═══ Data ═══
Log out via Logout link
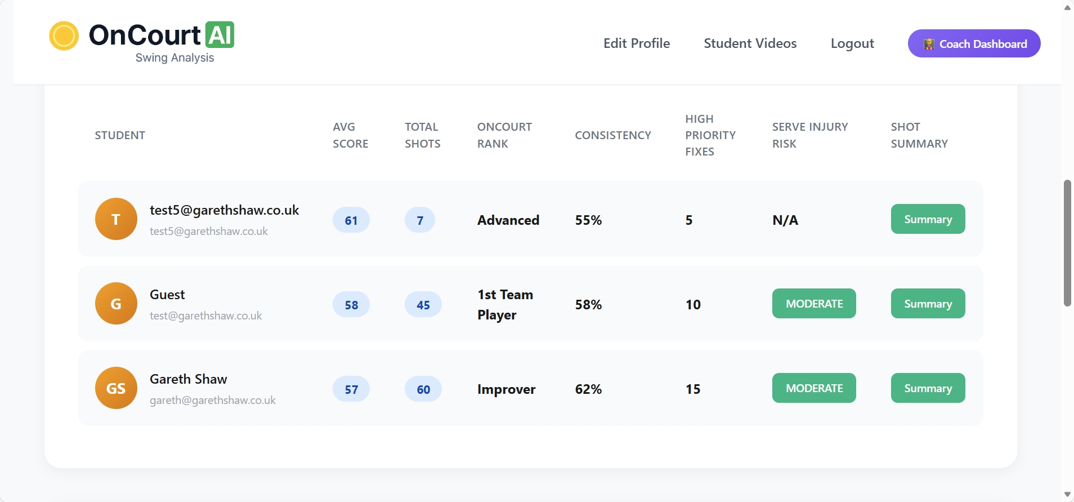 pos(852,43)
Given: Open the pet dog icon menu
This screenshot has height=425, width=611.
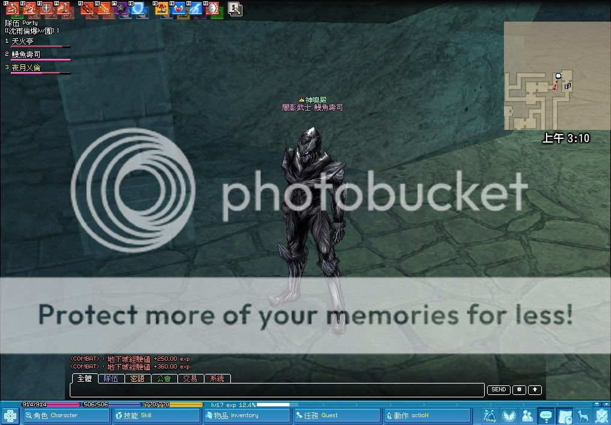Looking at the screenshot, I should click(582, 415).
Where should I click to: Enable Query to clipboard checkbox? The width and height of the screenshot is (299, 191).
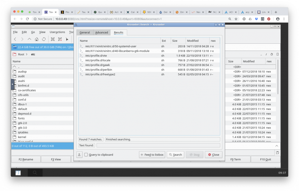pos(86,155)
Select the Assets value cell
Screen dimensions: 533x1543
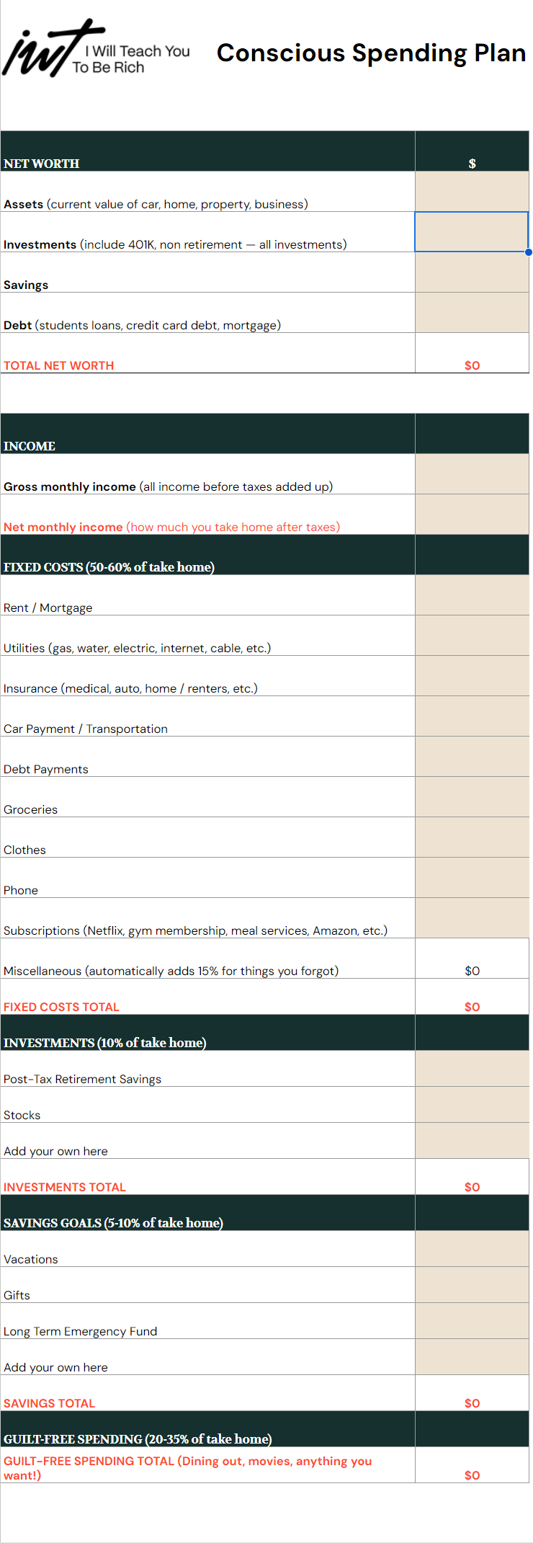coord(472,192)
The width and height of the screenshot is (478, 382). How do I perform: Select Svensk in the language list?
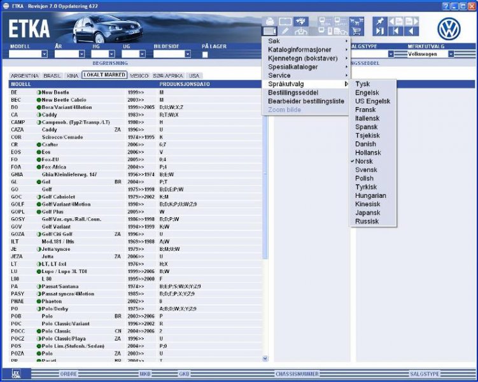(x=365, y=170)
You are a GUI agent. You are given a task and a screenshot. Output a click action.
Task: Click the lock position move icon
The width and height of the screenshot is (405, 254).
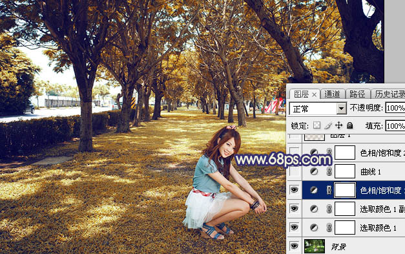(x=338, y=125)
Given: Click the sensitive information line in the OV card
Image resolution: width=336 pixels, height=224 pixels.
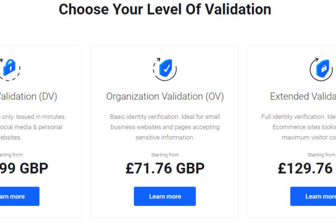Looking at the screenshot, I should [165, 137].
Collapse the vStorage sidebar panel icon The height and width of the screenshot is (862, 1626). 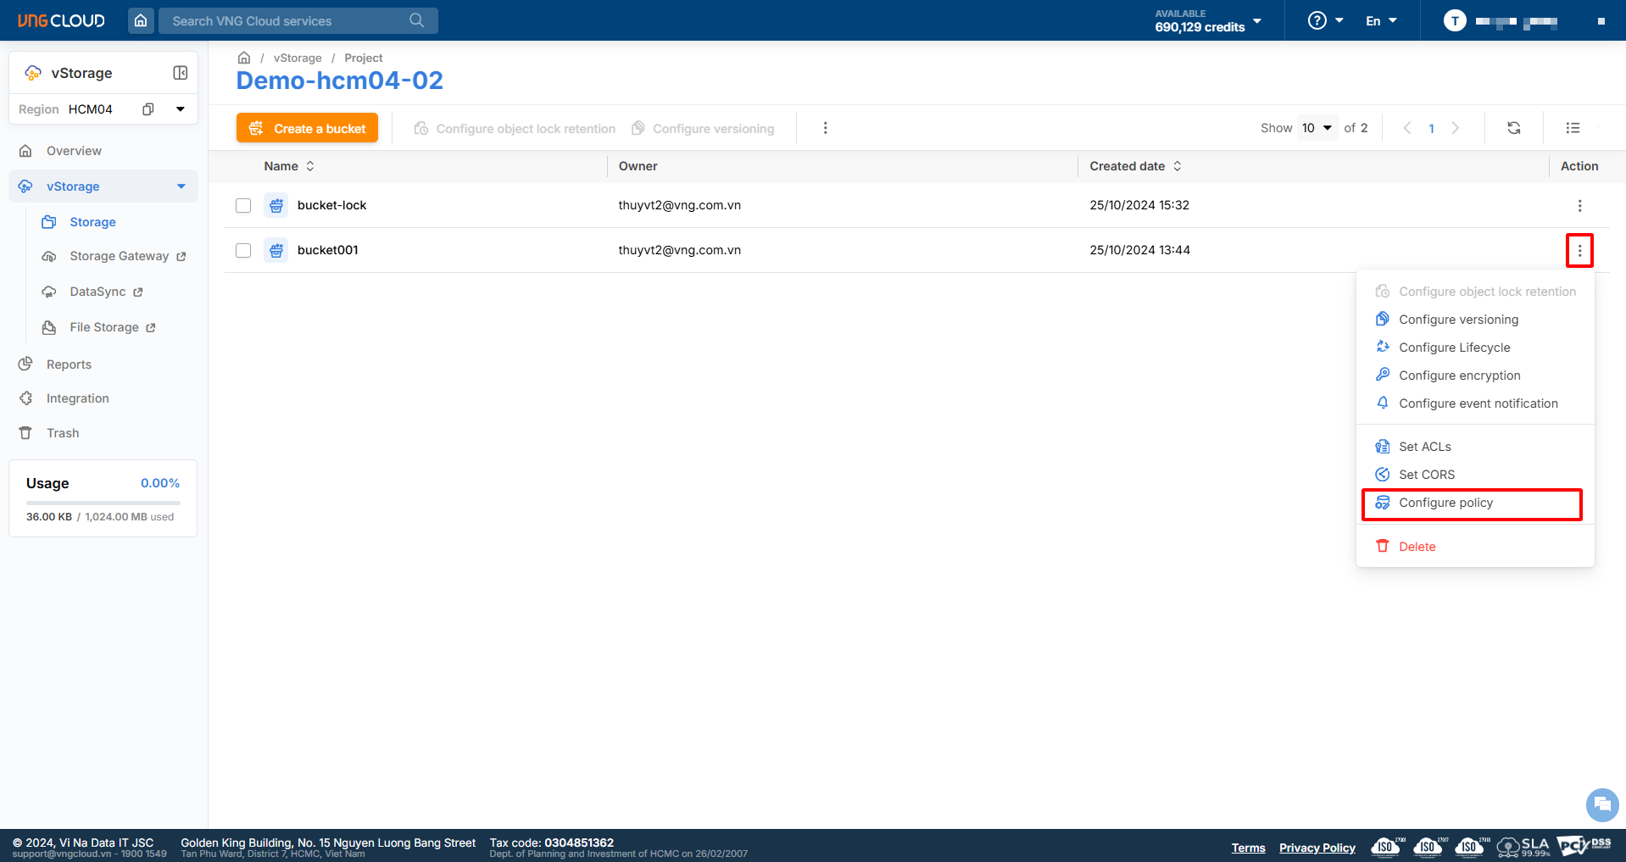click(x=180, y=73)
═══
--- Work request ---
Write out word for word the lines of the listing above from the line with "Select the Assets value cell" to the line with "You are a GUI", taking in both of those lines but no pictures.

--- Expected answer ---
Select the Assets value cell
Screen dimensions: 533x1543
coord(472,192)
The width and height of the screenshot is (478, 382). How do I perform: Select Svensk in the language list?
(x=365, y=170)
You are a GUI agent. You are given a task and a screenshot. Output a click action.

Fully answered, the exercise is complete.